I’ve seen this most often when someone swaps a YubiKey or CAC between machines and the drivers don’t match. The card’s alive, but the container index is gone.
Fix Steps
Step 1: Inspect the card
Open an admin command prompt and run:
certutil -scinfo -silentThis dumps every container and cert on the card. If you see “No containers present” or an error about missing key, go to Step 2. If you see a container but it’s empty (no private key), the card’s certificate was enrolled but the key didn’t persist. Head to Step 3.
Step 2: Reset and re-initialize (if card supports it)
Some smart card middleware lets you reset the card’s file system. For generic Microsoft minidriver cards, use:
certutil -scAdminReset -silentThis wipes all containers and PUK/PIN. You’ll be prompted to set a new PIN. After that, you’ll need to re-enroll certificates (next step). If the command fails, your card doesn’t support admin reset — move to Step 3.
Step 3: Re-enroll the certificate
If the card still has a container but no usable private key, you need a fresh cert. On a domain-joined machine, request a new smart card logon cert:
certreq -new -q -cert SmartCardLogon request.inf output.cerIf you’re not on a domain, generate a self-signed cert (not recommended for production, but works for testing):
certreq -new -q -cert Machine request.inf output.cerUse the smart card certificate enrollment wizard from the certs MMC snap-in — point it to your CA URL. The wizard will create a new key container and write the cert.

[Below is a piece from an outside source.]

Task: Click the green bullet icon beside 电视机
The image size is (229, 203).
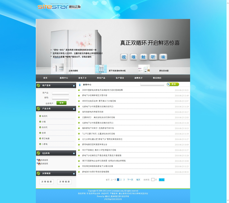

Step 4: Verify the container
After enrollment, run certutil -scinfo -silent again. You should see a container with a valid key pair. Try logging into Windows — if the PIN prompt works, you’re done.
Alternative Fixes
- Update smart card minidriver. Go to Device Manager, find “Smart card readers”, right-click your reader, update driver. Use Windows Update. Some older minidrivers (pre-2018) have a known bug that corrupts containers on PIN change. Updating to the latest Microsoft minidriver version 10.0.22621.1 or higher fixes this.

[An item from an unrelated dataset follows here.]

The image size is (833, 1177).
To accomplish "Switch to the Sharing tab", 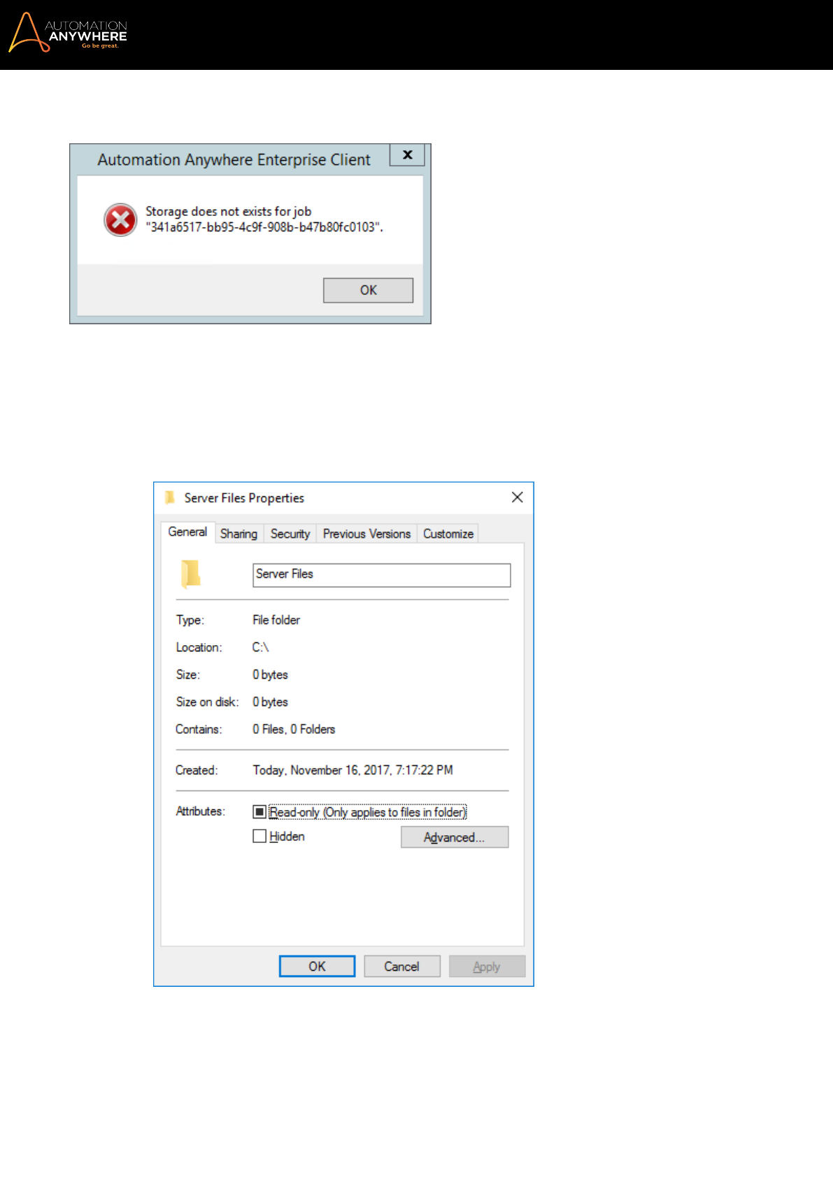I will point(238,533).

- Switch middleware. If you’re using ActivClient or Gemalto, uninstall it and let Windows use its built-in minidriver. ActivClient is notorious for leaving orphaned containers.

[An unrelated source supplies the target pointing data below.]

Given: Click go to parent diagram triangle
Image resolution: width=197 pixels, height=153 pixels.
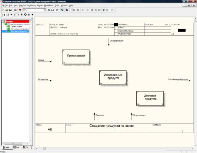Looking at the screenshot, I should (29, 15).
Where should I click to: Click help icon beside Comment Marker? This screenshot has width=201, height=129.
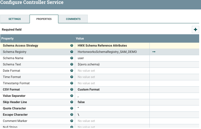click(72, 121)
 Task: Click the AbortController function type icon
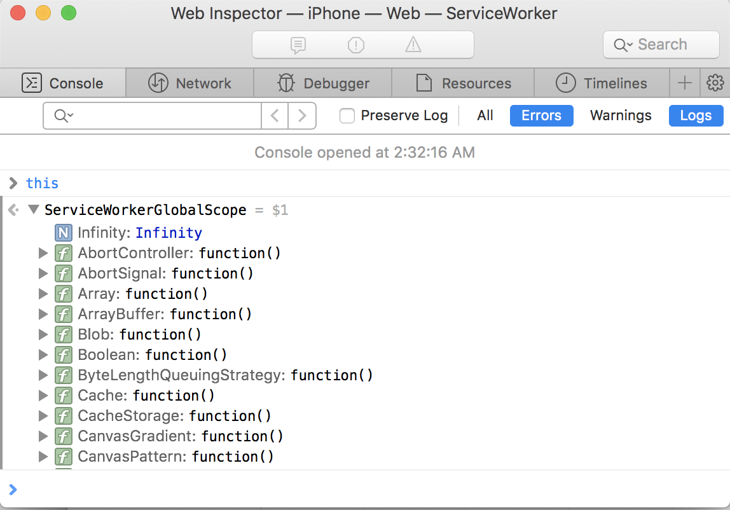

- Test the card on another machine. Plug the card into a different PC. If it works there, your original machine has a driver conflict. If it fails everywhere, the card is physically bad — replace it.
- Use PIV tool (for YubiKey/CAC). If you’re using a YubiKey, install the YubiKey Manager and check the PIV application. Run
ykman piv infoto see if the key container is present. You may need to delete and regenerate the PIV slot.
Prevention Tips
- Always eject the smart card safely — use the “Safely Remove Hardware” icon. Yanking it out mid-operation can corrupt the file system.
- Don’t share cards between different middleware stacks. If you switch from ActivClient to Microsoft minidriver, wipe the card and start fresh.
- Regularly back up your certificates and private keys (if exportable) to a secure file. Most smart card keys aren’t exportable, but some government-issued cards allow backup through vendor tools.
- Keep your smart card reader firmware updated. Some older readers (like the Gemalto .NET) have firmware bugs that cause container loss on power loss.